== Activity ==
When a line in the entries below contains the word "Selection", copy that line.

== Raw data ==
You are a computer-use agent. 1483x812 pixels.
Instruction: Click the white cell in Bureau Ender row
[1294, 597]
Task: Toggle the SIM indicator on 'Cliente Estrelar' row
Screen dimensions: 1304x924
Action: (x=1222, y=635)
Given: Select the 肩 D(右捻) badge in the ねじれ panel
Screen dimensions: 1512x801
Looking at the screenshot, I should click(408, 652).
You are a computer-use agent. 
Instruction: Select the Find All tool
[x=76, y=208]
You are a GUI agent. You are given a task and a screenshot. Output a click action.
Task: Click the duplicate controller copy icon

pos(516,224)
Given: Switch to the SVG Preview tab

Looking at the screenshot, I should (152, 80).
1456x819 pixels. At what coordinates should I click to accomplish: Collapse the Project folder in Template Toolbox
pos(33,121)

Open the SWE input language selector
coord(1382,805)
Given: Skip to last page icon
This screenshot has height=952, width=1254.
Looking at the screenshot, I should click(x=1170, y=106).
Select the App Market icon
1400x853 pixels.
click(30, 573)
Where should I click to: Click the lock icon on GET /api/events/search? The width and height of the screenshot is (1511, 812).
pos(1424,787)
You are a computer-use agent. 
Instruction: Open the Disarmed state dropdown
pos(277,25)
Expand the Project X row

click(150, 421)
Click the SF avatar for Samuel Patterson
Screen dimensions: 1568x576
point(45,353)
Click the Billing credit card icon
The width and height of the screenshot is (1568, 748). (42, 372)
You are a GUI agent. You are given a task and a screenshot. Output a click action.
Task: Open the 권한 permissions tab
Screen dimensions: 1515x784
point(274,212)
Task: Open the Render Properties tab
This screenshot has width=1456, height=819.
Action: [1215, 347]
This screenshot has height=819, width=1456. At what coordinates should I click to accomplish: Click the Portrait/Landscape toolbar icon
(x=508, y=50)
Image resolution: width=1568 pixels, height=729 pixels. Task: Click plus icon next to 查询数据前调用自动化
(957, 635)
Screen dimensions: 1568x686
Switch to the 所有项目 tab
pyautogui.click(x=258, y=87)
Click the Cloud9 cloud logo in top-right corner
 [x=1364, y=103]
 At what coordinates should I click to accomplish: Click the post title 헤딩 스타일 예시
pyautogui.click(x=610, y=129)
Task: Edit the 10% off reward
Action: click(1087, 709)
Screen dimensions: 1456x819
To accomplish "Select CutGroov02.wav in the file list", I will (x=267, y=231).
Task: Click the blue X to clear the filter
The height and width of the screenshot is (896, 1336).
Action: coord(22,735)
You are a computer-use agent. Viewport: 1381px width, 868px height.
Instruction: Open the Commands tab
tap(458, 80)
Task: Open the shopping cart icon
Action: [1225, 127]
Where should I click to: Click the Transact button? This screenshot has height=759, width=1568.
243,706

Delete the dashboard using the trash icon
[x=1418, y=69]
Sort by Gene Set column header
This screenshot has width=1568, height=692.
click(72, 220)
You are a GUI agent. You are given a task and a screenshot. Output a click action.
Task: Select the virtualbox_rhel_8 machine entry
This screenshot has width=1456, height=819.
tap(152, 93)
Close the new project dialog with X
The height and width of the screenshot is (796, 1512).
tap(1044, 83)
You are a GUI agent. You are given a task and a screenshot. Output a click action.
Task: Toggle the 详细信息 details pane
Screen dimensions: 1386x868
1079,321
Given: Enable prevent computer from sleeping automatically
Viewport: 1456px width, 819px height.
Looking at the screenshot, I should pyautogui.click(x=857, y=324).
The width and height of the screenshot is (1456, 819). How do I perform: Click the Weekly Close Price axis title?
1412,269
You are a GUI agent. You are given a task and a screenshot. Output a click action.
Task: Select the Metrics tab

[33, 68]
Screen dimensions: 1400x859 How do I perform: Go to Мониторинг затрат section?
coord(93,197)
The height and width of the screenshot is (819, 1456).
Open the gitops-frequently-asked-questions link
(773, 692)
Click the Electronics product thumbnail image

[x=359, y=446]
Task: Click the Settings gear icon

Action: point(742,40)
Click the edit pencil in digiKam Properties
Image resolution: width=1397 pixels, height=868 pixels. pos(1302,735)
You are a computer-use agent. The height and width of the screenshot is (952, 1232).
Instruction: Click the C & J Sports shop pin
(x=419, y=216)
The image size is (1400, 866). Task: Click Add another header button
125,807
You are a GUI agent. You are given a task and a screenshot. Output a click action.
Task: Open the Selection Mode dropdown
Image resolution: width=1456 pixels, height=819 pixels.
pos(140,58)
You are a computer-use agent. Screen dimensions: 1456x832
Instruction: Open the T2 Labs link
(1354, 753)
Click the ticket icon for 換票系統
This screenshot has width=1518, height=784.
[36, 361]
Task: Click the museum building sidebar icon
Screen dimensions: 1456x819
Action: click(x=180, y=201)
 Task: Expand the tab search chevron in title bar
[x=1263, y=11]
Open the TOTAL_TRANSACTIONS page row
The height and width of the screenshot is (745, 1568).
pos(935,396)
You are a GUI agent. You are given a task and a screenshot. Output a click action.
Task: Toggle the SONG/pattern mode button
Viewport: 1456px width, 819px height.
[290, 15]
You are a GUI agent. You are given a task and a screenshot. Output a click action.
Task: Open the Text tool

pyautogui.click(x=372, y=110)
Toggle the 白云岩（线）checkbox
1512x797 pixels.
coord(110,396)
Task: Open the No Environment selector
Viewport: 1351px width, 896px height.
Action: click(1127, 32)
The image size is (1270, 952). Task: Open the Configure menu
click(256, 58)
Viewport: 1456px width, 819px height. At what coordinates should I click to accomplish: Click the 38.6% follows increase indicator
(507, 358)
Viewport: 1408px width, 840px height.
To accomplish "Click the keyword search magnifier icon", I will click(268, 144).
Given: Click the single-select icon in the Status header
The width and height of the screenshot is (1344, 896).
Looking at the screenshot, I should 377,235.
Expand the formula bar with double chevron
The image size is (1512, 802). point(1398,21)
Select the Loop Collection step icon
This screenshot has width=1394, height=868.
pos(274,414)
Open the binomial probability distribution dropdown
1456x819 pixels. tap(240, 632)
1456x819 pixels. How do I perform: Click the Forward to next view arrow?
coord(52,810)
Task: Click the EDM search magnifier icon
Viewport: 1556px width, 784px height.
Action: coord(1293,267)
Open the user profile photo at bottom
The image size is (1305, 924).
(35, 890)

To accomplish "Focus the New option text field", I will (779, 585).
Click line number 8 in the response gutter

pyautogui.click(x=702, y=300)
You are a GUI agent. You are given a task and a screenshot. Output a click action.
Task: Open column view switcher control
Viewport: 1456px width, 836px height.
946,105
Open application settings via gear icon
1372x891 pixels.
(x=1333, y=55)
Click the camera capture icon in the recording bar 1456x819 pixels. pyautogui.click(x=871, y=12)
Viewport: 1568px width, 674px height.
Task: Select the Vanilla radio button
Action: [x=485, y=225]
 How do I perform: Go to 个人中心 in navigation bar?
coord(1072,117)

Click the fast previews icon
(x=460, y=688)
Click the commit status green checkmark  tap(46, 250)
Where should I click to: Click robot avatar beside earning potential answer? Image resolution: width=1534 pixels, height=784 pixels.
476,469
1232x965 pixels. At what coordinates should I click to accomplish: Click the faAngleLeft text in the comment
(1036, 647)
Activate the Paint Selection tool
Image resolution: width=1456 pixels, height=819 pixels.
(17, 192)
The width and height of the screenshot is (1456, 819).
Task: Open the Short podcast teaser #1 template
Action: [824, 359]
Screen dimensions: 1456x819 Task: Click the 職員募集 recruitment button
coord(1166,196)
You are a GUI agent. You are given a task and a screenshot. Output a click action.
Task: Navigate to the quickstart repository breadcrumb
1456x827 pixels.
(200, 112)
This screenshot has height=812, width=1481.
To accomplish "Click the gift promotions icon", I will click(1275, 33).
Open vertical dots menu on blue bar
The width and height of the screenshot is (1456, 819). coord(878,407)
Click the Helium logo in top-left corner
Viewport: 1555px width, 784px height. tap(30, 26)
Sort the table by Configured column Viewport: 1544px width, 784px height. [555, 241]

== Reply to the task ==
Task: Open the Selection Mode dropdown
Activate the Paint Selection tool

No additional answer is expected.